Over the last 20 years, nearly 100% of all net new jobs in the American economy have been created by new companies-startups less than 5 years old. Big, established corporations make money by finding efficiencies, often by increasing productivity and shedding jobs. The point is, if we want a vibrant local economy capable of generating jobs, it's essential that we find ways to encourage innovation and financially support entrepreneurs.
Yet, the 2010 Region by the Numbers report issued by Agenda 360/Vision 2015, revealed that when it comes to the availability of venture capital, the mother's milk of entrepreneurs, metropolitan Cincinnati ranks near the bottom, tenth out of twelve of our peer regions.
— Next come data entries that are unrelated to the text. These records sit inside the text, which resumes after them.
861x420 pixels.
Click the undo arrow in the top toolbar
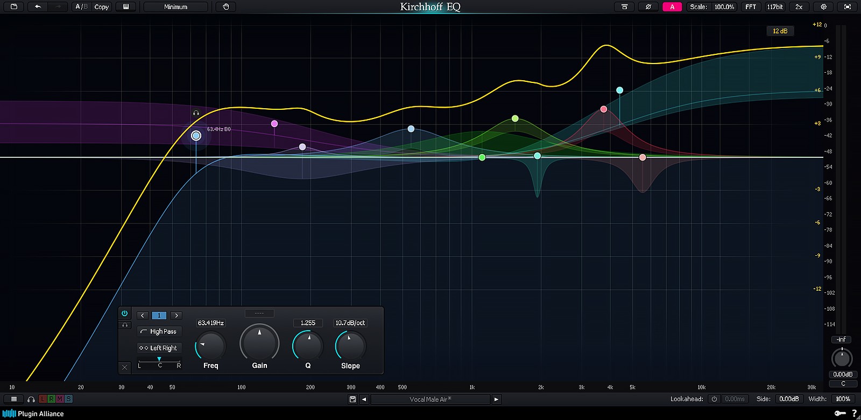click(38, 7)
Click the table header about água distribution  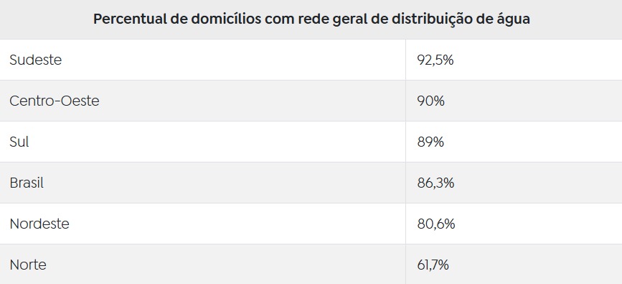coord(311,19)
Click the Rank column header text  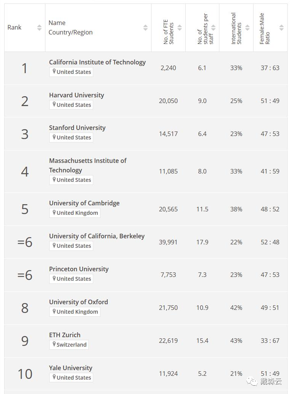(x=14, y=27)
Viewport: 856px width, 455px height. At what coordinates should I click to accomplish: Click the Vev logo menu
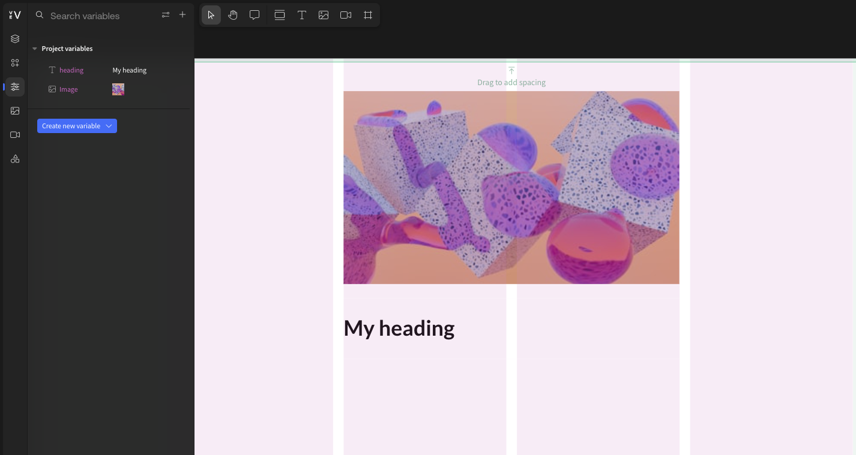click(x=15, y=15)
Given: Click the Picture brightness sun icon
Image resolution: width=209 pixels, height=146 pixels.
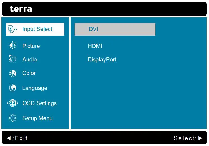Looking at the screenshot, I should [x=13, y=46].
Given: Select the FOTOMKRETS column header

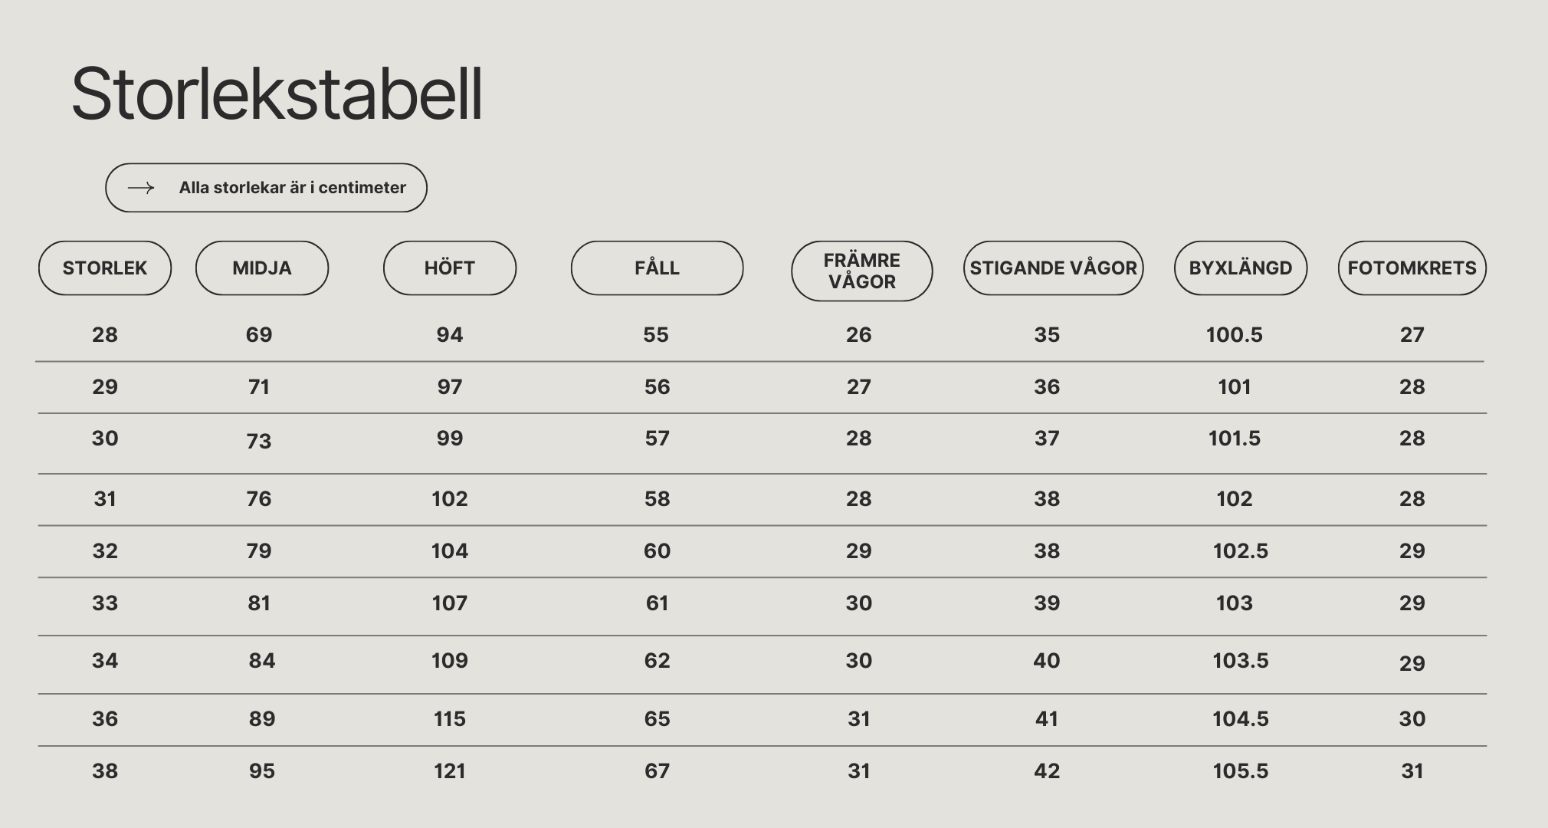Looking at the screenshot, I should (x=1412, y=268).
The passage of the third Fronter Program by Ohio voters in 2002, and extended in 2010, is critical to changing that situation. Six years ago, Cincy Tech was founded to focus on first stage seed funding. Now, a new organization, Cintrifuse, has entered the region's innovation ecosystem. Cintrifuse will provide a range of mentoring and educational services to innovators and entrepreneurs in their organizational, seed stage. It will also help organize the next round of early stage funding for companies that have moved beyond the seed stage. And ultimately, Cintrifuse hopes to create a regional innovation campus in the middle of Over the Rhine.
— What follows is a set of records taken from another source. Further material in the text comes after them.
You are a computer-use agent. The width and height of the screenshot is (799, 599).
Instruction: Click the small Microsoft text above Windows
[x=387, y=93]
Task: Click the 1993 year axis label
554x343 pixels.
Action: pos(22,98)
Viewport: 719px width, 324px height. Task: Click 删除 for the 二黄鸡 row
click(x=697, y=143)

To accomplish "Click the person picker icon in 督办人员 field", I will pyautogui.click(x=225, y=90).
Dan Hurley was joined on the show by Jeff Weedman, who has led Cintrifuse since its launch last July. He is an executive on loan from Procter & Gamble. At P&G, he began the Entrepreneual Global Licensing Department charged with commercializing the company's treasure trove of patents generated by its research labs. In recent years, he led the External Business Development, working with researchers outside the company who want to partner with P&G.
Hurley was also joined by Tim Schigel, the director of the Fund of Funds for Cintrifuse. Earlier, Mr. Schigel directed Blue Chip Venture Company, the city's largest venture company and is also the founder of Share-This, a web sharing platform.
Of all the communities in the metropolitan region, Greenhills stands out as special. In the midst of the great depression, the federal government used the most modern urban planning principles to develop 3 new towns, one of which was Greenhills, Ohio.
This weekend, Greenhills begins a year long celebration of its 75th anniversary.
To talk about Greenhills and what will happen this year, Dan was joined by Jeff Halter, a member of the city council and one of the leaders of the anniversary celebration.